SEMBOLİK BİR ‘PADİŞAH’ VE BİR ‘HALİFE OLMALI
Kenan EROĞLU

Not: (Bu gün netameli olarak kabul edilme ihtimali yüksek bir konuya değinmek istiyorum. Benimkisi bir teklif. Olur ya da olmaz.)
Odgurmuş (1): Biliyorum ki sizin çok ilginç görüş ve düşünceleriniz var; Bunlardan bir tanesi de “bir padişahımız olmalıdır”, “bir halifemiz olmalıdır” düşüncesiydi. Yeni bir padişahımız olmalıdır derken neyi kastediyorsunuz, ya da neyi hedefliyorsunuz.
Ögdülmüş (2): Siz de fark ediyorsunuz ki çeşitli konularda kendimce bazı fikir jimnastikleri yapıyorum. Bunlardan birisi de “yeni bir padişahımız olmalıdır“ düşüncesidir.
Odgurmuş: Konuyu biraz açabilir miyiz?
Ögdülmüş: Bana göre; İstanbul’da ikamet eden en azından ister “sembolik”, ister “turistik” bir padişahımız olmalı, Osmanlı ailesinin en büyüğü kim ise ona bir saray tahsis edilerek “son Padişah” olarak “görevlendirilmelidir”. Bakın “görevlendirilmelidir” diyorum. Çünkü artık Türkiye cumhuriyetle idare edilmektedir.

TBMM tarafından çok kapsamlı bir kanunla çerçevesi, yetkisi belirlenen ve hareket alanı tayin edilen konularda yetkili olmalı, Osmanlı padişahlarının gelenek ve göreneklerini, tören ve teşrifatlarını uygulanmalı, “Padişah-Sultan” olarak törenlere katılmalı, kabuller yapmalıdır.
Sembolik bir görev ile yetkileri olmayan ancak, bayramlarda, bayram namazlarında, Cuma namazında, törenlerde, tarihi günlerde, kandil günlerinde, kabuller ve törenler, geziler yapmalı. “Padişah-Sultan” gibi karşılanmalı ve “Padişah” gibi uğurlanmalıdır.
Yabancı görev ve elçilik şeflerini sembolik olarak kabul etmeli, gerektiğinde nişan ve madalyalar vermeli.
Zaman zaman Türkiye Büyük Millet Meclisi’ni silahlı kuvvetleri ziyaret etmeli, gelişi gidişi ile ilgili büyük törenler yapılmalı, nöbet değişimi, herhangi bir yere gelişi bir yerden geçişi olay olmalıdır.

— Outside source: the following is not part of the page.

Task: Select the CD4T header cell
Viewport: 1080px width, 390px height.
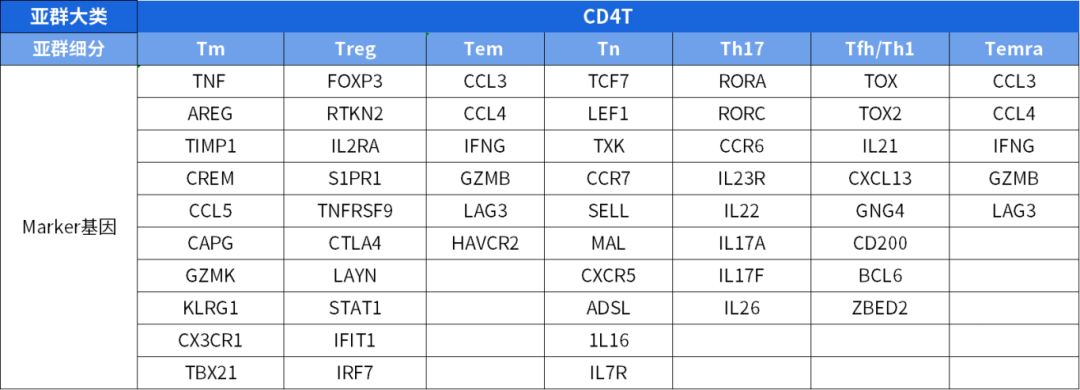Action: [x=608, y=17]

Arada sırada divan toplantıları yapılmalı, eskiden olduğu gibi kararlar alınmalı, görüşmeler yapılmalı, gerekirse bu toplantıları isteyenlerin ve turistlerin izlemesi sağlanmalıdır.
Bu bahsettiğim divan toplantılarında tarihte yapılmış ve çeşitli konuların görüşülüp karara bağlandığı konular, yeniden görüşülüyormuş gibi görüşülüp karara bağlanmalı. Divan nasıldır, toplantı nasıl yapılır, toplantıda ne gibi kararlar nasıl alınır günümüze yansıtılmalıdır.

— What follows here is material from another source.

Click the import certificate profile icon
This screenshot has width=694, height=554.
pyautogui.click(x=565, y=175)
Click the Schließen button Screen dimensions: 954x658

Osmanlı’da olduğu gibi, saltanat arabaları, saltanat kayıkları, o günlerin kıyafetleri ile görevlileri, o günlerde olduğu gibi yeniçeri kıyafetinde korumaları olmalı, eskiden yapılan törenler nasılsa o şekilde törenler yapılmalı, sarayda bulunan tüm görevliler Osmanlı kıyafeti giymeli, teşrifat kaideleri eskiden olduğu gibi yapılmalıdır.

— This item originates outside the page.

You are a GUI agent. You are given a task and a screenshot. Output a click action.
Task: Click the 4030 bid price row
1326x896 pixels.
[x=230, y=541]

Yapılan her iş, her hareket göstermelik de olsa, Osmanlı’nın ihtişam ve vakarını yansıtmalı ve Osmanlı ciddiyetine uygun olmalı onu dünyaya göstermelidir. Hatta yapılan ve gösterilen faaliyetlerle tarihimiz ve geçmişimiz hakkında meydana getirilen yanlış değerlendirmelerin gerçekleri gösterilmelidir. İnsanlar geçmişimiz hakkında bilgilenmelidir.
Odgurmuş: Ülkemizin bu günkü şartlarında böyle bir şeyin olması mümkün olabilir mi:?
Ögdülmüş: İşin olur ya da olmaz tarafı çok ayrı bir konudur. Önemli olan böyle bir uygulamanın bize ne getireceği ve ne götüreceğidir.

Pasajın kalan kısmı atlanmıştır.